2019年01月02日 13時40分50秒 | 山行速報(雪山・アイス)

2018/12/15(土) 天気:晴れ

メンバー:szt(CL),きくりん

装備:登攀具&冬装具各一式,ロープ(8.1mm×50m)×2本.

12/14 19:10自宅(つくば)発→23:00頃 道の駅小淵沢(泊)

12/15 4:30起床→6:00赤岳山荘P→9:33行者小屋BC発→11:37第一岩峰取付き→12:23阿弥陀岳山頂→13:38文三郎道分岐→15:00頃行者小屋BC着

 

 「アルパインの経験がない人を,バリエーションルートに連れていけるようになればチャンスはあるんじゃないですか?」

半月ほど前の山行の記憶をたどって思い出すのは,なぜだか何年か前にとある人から言われたそんな言葉..

 

3年位前から雪に囲まれた環境でロープを出す山行をしてみたいと思っていたが,いろいろな条件が重なってなかなか経験を積むことができなかった.今シーズンの冬はどうやら念願の?チャンスがやってきたみたい.パートナーはきくりん.こちらは冬山歩きや短いアイスクライミングの経験はあるけれど,何ピッチもあるバリエーションルートとなるとそうは数をこなしていない.おまけにこの時期は陽が一番短く行動時間も限られる..そんなわけでルート選択に頭を悩ませたが,まずは簡単といわれるルートでもいいから数をこなしていこう!ということで,阿弥陀北稜と赤岳主稜をチョイス.
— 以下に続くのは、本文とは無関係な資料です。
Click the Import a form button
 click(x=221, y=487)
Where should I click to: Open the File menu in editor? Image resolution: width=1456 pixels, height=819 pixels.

前夜つくばを出発し,珍しくも長い区間高速を使い,当日早朝に美濃戸まで車で上がってしまう.予報では土日好天の予想.計画通り初日に行者小屋でベースを張って,阿弥陀北稜にアタックすることを確認する.

美濃戸の駐車場にて.この日はこれくらい雪あったんですよ~ 

南沢の登山道をのろのろ歩き,8:30前には行者小屋に到着.さっさとテントを張り,そそくさと登攀具を身に着ける.見上げれば阿弥陀の北稜と思われる稜線がよく見えるではないか.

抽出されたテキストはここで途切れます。